27 January 2006

Thinking about Sudoku and Scheme, Part 3

OK, so I've given you a small view of one part of the array2D library and how it is implemented. Now let's look at my Sudoku solver from the top. Note that this is a hobby project, done in the rare scraps of free time I am able to piece together these days, by a relative novice in Scheme. In other words, it is not finished, polished, textbook work, so be kind.

Let's review what Sudoku is and consider some of the most elementary solving strategies. First, terminology. These are the terms I use; some are borrowed and some are my own. Other Sudoku geeks may use alternate terminology.

Box: the smallest unit; a single space for a number. I identify boxes using zero-based x, y coordinate pairs.

Open box: a box that does not have a number in it yet.

Coordinates: on a 9x9 grid, which does not represent the only possibility in Sudoku, the top row goes from (0, 0) to (8, 0) and the rightmost colum goes from (8, 0) to (8, 8).

Given: one of the numbers already provided in the puzzle.

Grid: in a 9x9 Sudoku puzzle, one of the 9 3x3 sub-parts; on a 16x16 puzzle, one of the 16 4x4 sub-parts, etc. Grids are not necessarily square; some published puzzles could contain 4x3 grids, for example.

Virtual row: a single group that must contain the set of possible numbers (in a 9x9 puzzle, 1 through 9). Note that each box is actually part of three virtual rows: its row, column, and grid.

Number set: for a 9x9 puzzle, the integers 1 through 9. I have seen Sudoku boards that allow the numbers 1 through 12, 1 through 16, 1 through 25, and 1 through 49. Sometimes letters are used: for example, the numbers 1 through 16 can be encoded using the hexadecimal digits 0..F (or 1..G), and the numbers 1 through 25 can be encoded by the letters A..Y. There are more exotic Sudoku involving the letters that make a specific word, but this is really just an encoding issue and does not fundamentally change the rules.

Sudoku rule: there is probably a good formal expression of this, but informally speaking, the Sudoku rule says that each box in each virtual row must contain one of the numbers in the number set.

By implication, each box cannot contain a number that is not a member of the number set; it also cannot contain a duplicate of another number in the same virtual row; in a completed puzzle each virtual row must be filled, which means the whole puzzle must be filled.

If you find that a puzzle you are working on seems to break this rule, either the puzzle was not valid to begin with, or you have made a solving error. The second case is more likely, but I have found errors in published puzzles.
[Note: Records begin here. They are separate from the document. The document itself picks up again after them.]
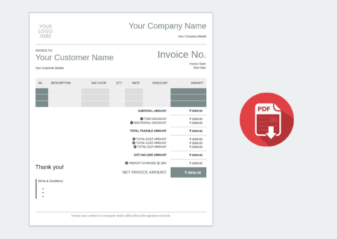This screenshot has height=239, width=337.
Task: Click the plus icon beside Total SGST Amount
Action: click(x=134, y=139)
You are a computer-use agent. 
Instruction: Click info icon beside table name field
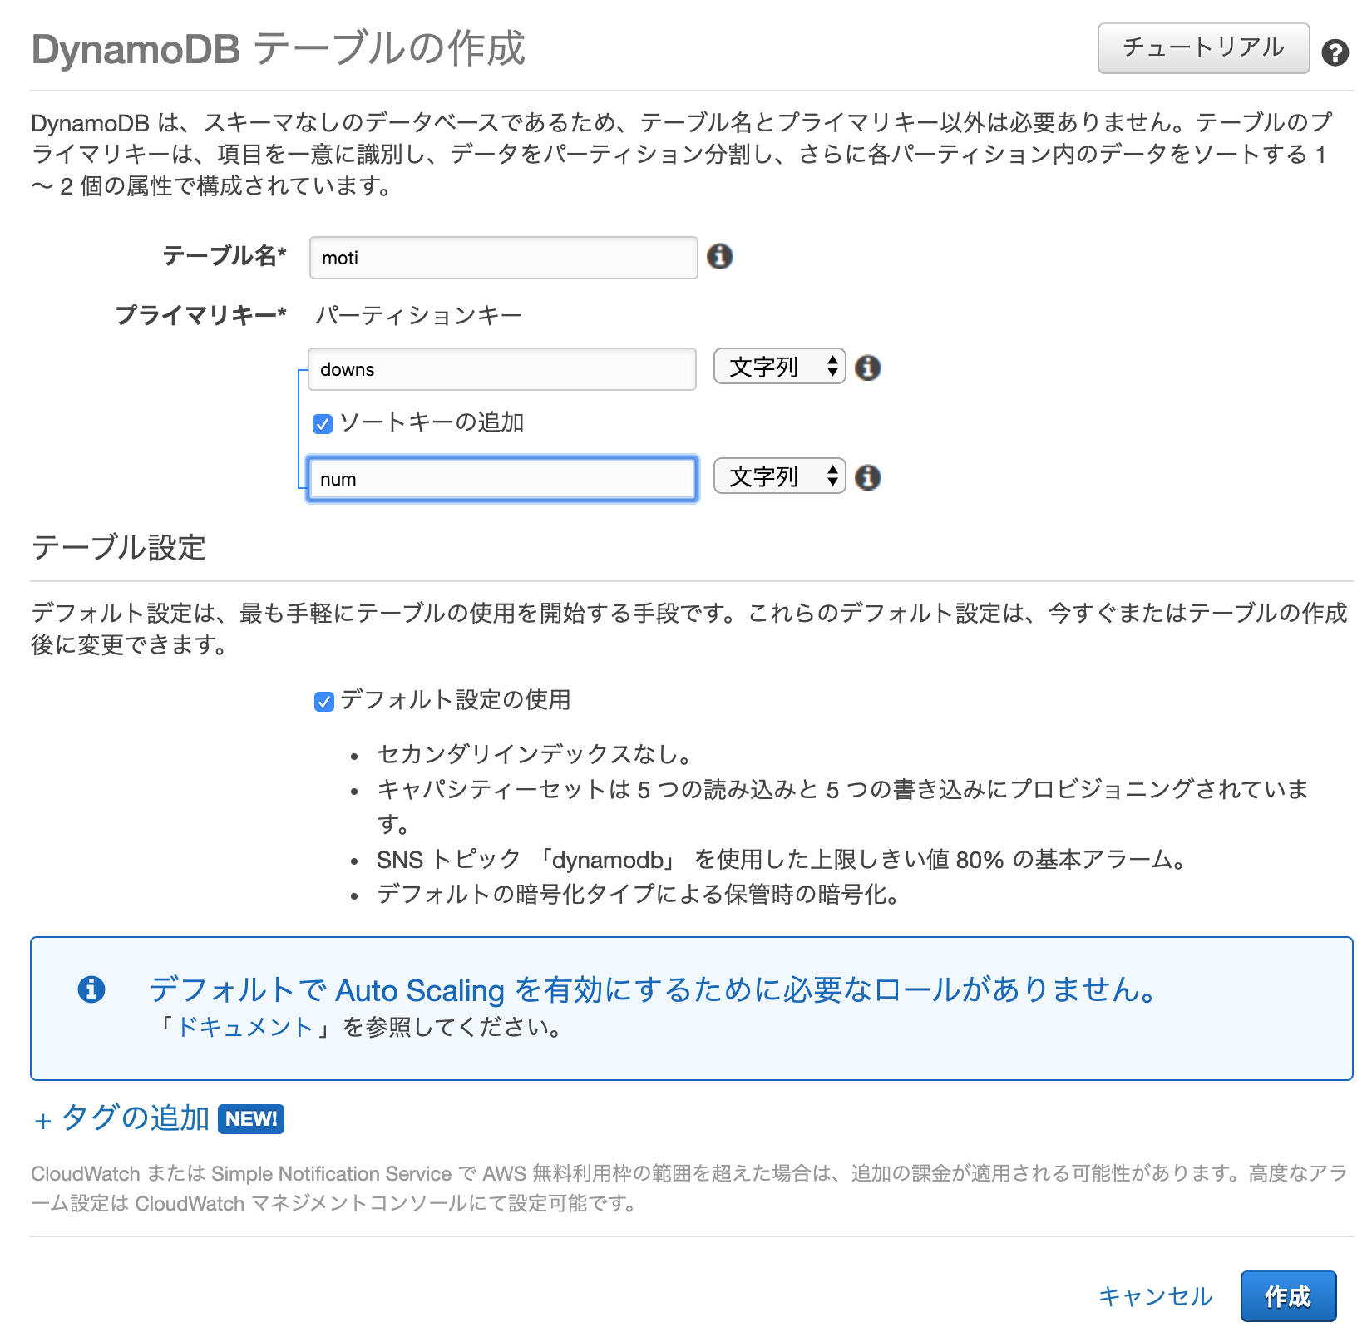tap(719, 257)
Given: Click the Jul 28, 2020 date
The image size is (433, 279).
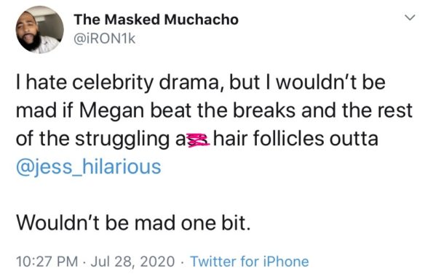Looking at the screenshot, I should coord(133,262).
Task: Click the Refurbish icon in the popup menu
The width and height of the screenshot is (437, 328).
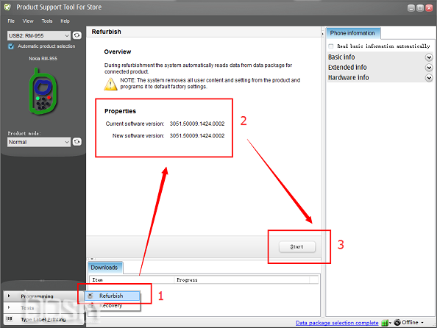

There are several possible types of errors. The givens may violate the Sudoku rule, which will lead to an insoluble puzzle, or more than one solution may be possible, which could lead you to find a solution that follows the Sudoku rule but which does not match the published solution.

Candidate: one of the possible values that could legally be written in a box.

On an empty 9x9 grid, each box has as its candidates all the numbers 1 through 9, so no progress can be made towards a solution.

When the givens are taken into account, the set of candidates in the remaining open boxes in the neighborhood must be reduced to maintain the Sudoku rule. As the puzzle is filled in, the candidates are reduced further.

As you perform logical deductions on the board, you will remove candidates; when only one candidate remains for a box, the number should be written down and the candidates for boxes elsewhere in the neighborhood must have that number removed; repeat until no open boxes remain. (This is actually in a nutshell the algorithm for solving any Sudoku puzzle, and translates directly into the main loop of a computer solution that uses human solving techniques rather than testing every possibile chain of possibilities).

Noncandidate: instead of writing down candidates as you work on the puzzle, you could also write down noncandidates: that is, numbers that have been ruled out for each box. When the set of noncandidates for a given box leaves only one remaining candidate in the number set, you can write down that possibility, and you must then add this number this to the sets of noncandidates elsewhere in the neighborhood. You could represent noncandidates by writing them down directly, although this can be confusing, or writing down the number set in each open box and crossing out numbers as they become noncandidates.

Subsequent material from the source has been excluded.